A new economic paper attempts to explain some of this dissonance. Differences in reporting methodology do inflate America’s infant mortality rate, compared with those in some countries, economists from Brown University, the University of Southern California, and Massachusetts Institute of Technology found. But that’s not the whole story.
When they compared data on U.S. births with those in Austria and Finland—two countries with similarly detailed reporting—the authors found that America’s mortality rate deviated after the first month of life.
In other words, American infants are more likely to die between one month and one year than babies in Austria and Finland. “We know something’s happening after the baby leaves the hospital,” said Alice Chen, a health economist at USC and co-author of the paper. “It’s happening mostly among low socioeconomic groups.”
One theory is that European systems provide more social support for new mothers, often including home visits by nurses or other professionals in the first months after birth. (Finns famously get a gift package from the government upon the arrival of a new child.)
David Olds has spent decades studying just such interventions. A professor of pediatrics at the University of Colorado, he’s led long-term randomized control trials to measure the effect of nurse visits targeted to disadvantaged mothers from pregnancy to age two. Studies in Elmira, N.Y., Memphis, and Denver, have found some health and social benefits for families, including reductions in infant mortality.
Olds is founder of the Nurse-Family Partnership, which provides such services to about 33,000 families in the U.S. He estimates that the need for them is in the hundreds of thousands. Poverty and troubled circumstances can make it challenging to provide safe environments for children, he said. “If the mother is living in a household where she is essentially homeless, and she’s there couch-surfing with a newborn baby, her ability to protect that child is really limited,” Olds said.
The Affordable Care Act created a federal home visit program, currently funded at about $400 million a year. The program served more than 145,000 parents and children in the 2015 fiscal year, according to the Health Resources Services Administration.
“Most European countries have basically more or less universal home visiting programs,” said Emily Oster, a co-author of the paper and associate professor of economics at Brown University. “It is among the relatively few things that differs in a way that we can see that link.”

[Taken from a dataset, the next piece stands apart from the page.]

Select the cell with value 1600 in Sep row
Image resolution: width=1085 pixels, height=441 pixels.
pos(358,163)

Still, Oster and other researchers caution against reading too much into the effect of visits on infant mortality. Olds said that it’s unlikely to fully explain the differences between the U.S. and other wealthy nations.

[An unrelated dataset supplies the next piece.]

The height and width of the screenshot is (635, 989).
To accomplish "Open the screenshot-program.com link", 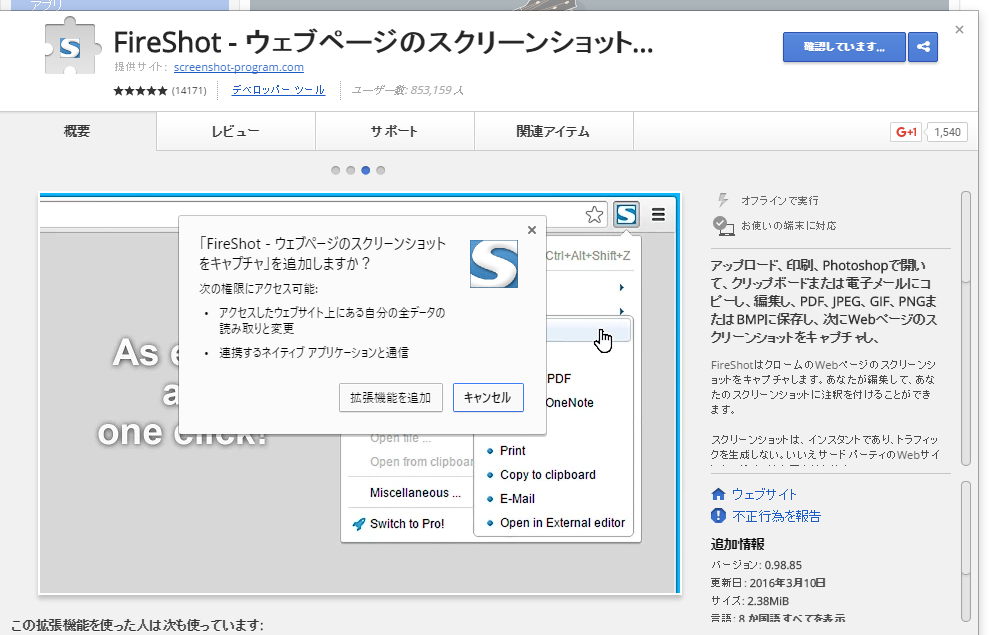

And comparing infant mortality across countries is exceedingly difficult, said Wally Carlo, a professor of pediatrics at the University of Alabama-Birmingham and spokesman for the American Academy of Pediatrics. One example: Pregnancies with congenital defects that could hurt the child’s chances of survival in the first year are more frequently terminated in other countries than in the U.S. “A lot of even good investigators have limited understanding of what biases mortality rates,” he said.
In general, the U.S. spends less on social support—and more on medical care—than other developed nations. The case that a stronger safety net could improve the country’s standing on infant mortality and other measures of health seems clear, said Paul E. Jarris, senior vice president for maternal child health at the March of Dimes Foundation. “Why is it that these people are exposed to this poverty?” he said. “What can we do to change our situation so we don’t have so much poverty?”